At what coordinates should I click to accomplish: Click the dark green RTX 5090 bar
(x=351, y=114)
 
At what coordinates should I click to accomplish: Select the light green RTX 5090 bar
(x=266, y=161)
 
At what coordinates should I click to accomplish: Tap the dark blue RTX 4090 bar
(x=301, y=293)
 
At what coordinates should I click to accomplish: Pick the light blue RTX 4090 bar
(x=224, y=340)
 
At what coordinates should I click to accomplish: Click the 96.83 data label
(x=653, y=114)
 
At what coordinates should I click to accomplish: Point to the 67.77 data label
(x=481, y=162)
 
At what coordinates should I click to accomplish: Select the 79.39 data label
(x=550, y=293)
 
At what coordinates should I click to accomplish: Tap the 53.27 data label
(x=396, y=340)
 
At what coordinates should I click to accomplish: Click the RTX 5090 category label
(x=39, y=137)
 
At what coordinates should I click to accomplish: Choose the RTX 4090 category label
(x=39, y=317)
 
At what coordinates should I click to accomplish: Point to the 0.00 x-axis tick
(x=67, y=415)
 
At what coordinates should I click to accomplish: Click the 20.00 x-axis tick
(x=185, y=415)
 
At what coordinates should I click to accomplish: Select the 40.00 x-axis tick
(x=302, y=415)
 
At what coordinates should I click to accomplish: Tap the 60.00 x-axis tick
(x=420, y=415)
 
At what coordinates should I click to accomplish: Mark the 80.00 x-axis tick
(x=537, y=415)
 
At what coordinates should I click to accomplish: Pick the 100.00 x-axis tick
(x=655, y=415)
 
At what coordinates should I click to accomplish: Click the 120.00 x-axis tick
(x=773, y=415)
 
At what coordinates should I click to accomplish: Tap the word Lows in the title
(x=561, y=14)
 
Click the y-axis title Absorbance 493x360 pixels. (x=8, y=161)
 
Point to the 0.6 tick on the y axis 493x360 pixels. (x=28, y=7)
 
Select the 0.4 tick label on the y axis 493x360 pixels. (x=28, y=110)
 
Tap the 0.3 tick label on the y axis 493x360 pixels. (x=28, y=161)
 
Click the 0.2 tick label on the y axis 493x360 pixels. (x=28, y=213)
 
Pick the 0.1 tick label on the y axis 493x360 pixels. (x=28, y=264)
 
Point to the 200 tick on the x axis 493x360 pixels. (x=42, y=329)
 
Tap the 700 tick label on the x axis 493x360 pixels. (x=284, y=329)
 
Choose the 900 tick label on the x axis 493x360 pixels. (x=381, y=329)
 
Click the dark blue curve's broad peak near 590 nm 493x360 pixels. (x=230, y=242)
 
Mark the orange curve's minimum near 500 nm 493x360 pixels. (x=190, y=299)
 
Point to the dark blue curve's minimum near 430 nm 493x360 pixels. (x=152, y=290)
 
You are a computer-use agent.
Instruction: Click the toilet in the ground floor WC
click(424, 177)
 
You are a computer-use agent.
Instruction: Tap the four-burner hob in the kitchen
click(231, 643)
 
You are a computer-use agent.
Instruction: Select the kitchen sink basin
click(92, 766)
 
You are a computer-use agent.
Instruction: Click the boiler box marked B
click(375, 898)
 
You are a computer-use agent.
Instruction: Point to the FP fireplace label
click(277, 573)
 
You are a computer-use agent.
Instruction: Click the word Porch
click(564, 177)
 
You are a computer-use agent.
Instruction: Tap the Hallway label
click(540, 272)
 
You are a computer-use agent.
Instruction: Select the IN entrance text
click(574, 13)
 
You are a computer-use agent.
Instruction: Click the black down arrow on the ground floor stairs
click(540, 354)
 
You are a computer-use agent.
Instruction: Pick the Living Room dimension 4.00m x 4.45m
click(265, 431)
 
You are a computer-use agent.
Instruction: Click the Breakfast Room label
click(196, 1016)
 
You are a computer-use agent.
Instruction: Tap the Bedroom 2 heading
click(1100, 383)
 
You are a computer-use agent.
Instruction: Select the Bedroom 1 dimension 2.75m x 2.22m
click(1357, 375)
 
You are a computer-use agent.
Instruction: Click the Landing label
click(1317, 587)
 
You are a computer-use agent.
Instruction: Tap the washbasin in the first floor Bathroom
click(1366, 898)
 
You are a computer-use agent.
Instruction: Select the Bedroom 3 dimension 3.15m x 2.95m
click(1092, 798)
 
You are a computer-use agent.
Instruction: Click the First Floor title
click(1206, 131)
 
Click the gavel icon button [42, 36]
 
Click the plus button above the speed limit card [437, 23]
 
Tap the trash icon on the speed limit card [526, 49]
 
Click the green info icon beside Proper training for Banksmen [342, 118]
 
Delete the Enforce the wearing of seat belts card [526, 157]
§ §
▶ [STATED GOAL]: Copy out every line of the material above word for word, in the same order.

▶ [ANSWER TO THIS PROBLEM]:
At what coordinates should I click to accomplish: Click the dark green RTX 5090 bar
(x=351, y=114)
 
At what coordinates should I click to accomplish: Select the light green RTX 5090 bar
(x=266, y=161)
 
At what coordinates should I click to accomplish: Tap the dark blue RTX 4090 bar
(x=301, y=293)
 
At what coordinates should I click to accomplish: Pick the light blue RTX 4090 bar
(x=224, y=340)
 
At what coordinates should I click to accomplish: Click the 96.83 data label
(x=653, y=114)
 
At what coordinates should I click to accomplish: Point to the 67.77 data label
(x=481, y=162)
 
At what coordinates should I click to accomplish: Select the 79.39 data label
(x=550, y=293)
 
At what coordinates should I click to accomplish: Tap the 53.27 data label
(x=396, y=340)
 
At what coordinates should I click to accomplish: Click the RTX 5090 category label
(x=39, y=137)
 
At what coordinates should I click to accomplish: Choose the RTX 4090 category label
(x=39, y=317)
 
At what coordinates should I click to accomplish: Point to the 0.00 x-axis tick
(x=67, y=415)
 
At what coordinates should I click to accomplish: Click the 20.00 x-axis tick
(x=185, y=415)
 
At what coordinates should I click to accomplish: Select the 40.00 x-axis tick
(x=302, y=415)
 
At what coordinates should I click to accomplish: Tap the 60.00 x-axis tick
(x=420, y=415)
 
At what coordinates should I click to accomplish: Mark the 80.00 x-axis tick
(x=537, y=415)
 
At what coordinates should I click to accomplish: Pick the 100.00 x-axis tick
(x=655, y=415)
 
At what coordinates should I click to accomplish: Click the 120.00 x-axis tick
(x=773, y=415)
 
At what coordinates should I click to accomplish: Tap the word Lows in the title
(x=561, y=14)
 
Click the y-axis title Absorbance 493x360 pixels. (x=8, y=161)
 
Point to the 0.6 tick on the y axis 493x360 pixels. (x=28, y=7)
 
Select the 0.4 tick label on the y axis 493x360 pixels. (x=28, y=110)
 
Tap the 0.3 tick label on the y axis 493x360 pixels. (x=28, y=161)
 
Click the 0.2 tick label on the y axis 493x360 pixels. (x=28, y=213)
 
Pick the 0.1 tick label on the y axis 493x360 pixels. (x=28, y=264)
 
Point to the 200 tick on the x axis 493x360 pixels. (x=42, y=329)
 
Tap the 700 tick label on the x axis 493x360 pixels. (x=284, y=329)
 
Choose the 900 tick label on the x axis 493x360 pixels. (x=381, y=329)
 
Click the dark blue curve's broad peak near 590 nm 493x360 pixels. (x=230, y=242)
 
Mark the orange curve's minimum near 500 nm 493x360 pixels. (x=190, y=299)
 
Point to the dark blue curve's minimum near 430 nm 493x360 pixels. (x=152, y=290)
 
You are a computer-use agent.
Instruction: Click the toilet in the ground floor WC
click(424, 177)
 
You are a computer-use agent.
Instruction: Tap the four-burner hob in the kitchen
click(231, 643)
 
You are a computer-use agent.
Instruction: Select the kitchen sink basin
click(92, 766)
 
You are a computer-use agent.
Instruction: Click the boiler box marked B
click(375, 898)
 
You are a computer-use agent.
Instruction: Point to the FP fireplace label
click(277, 573)
 
You are a computer-use agent.
Instruction: Click the word Porch
click(564, 177)
 
You are a computer-use agent.
Instruction: Tap the Hallway label
click(540, 272)
 
You are a computer-use agent.
Instruction: Select the IN entrance text
click(574, 13)
 
You are a computer-use agent.
Instruction: Click the black down arrow on the ground floor stairs
click(540, 354)
 
You are a computer-use agent.
Instruction: Pick the Living Room dimension 4.00m x 4.45m
click(265, 431)
 
You are a computer-use agent.
Instruction: Click the Breakfast Room label
click(196, 1016)
 
You are a computer-use agent.
Instruction: Tap the Bedroom 2 heading
click(1100, 383)
 
You are a computer-use agent.
Instruction: Select the Bedroom 1 dimension 2.75m x 2.22m
click(1357, 375)
 
You are a computer-use agent.
Instruction: Click the Landing label
click(1317, 587)
 
You are a computer-use agent.
Instruction: Tap the washbasin in the first floor Bathroom
click(1366, 898)
 
You are a computer-use agent.
Instruction: Select the Bedroom 3 dimension 3.15m x 2.95m
click(1092, 798)
 
You are a computer-use agent.
Instruction: Click the First Floor title
click(1206, 131)
 
Click the gavel icon button [42, 36]
 
Click the plus button above the speed limit card [437, 23]
 
Tap the trash icon on the speed limit card [526, 49]
 
Click the green info icon beside Proper training for Banksmen [342, 118]
 
Delete the Enforce the wearing of seat belts card [526, 157]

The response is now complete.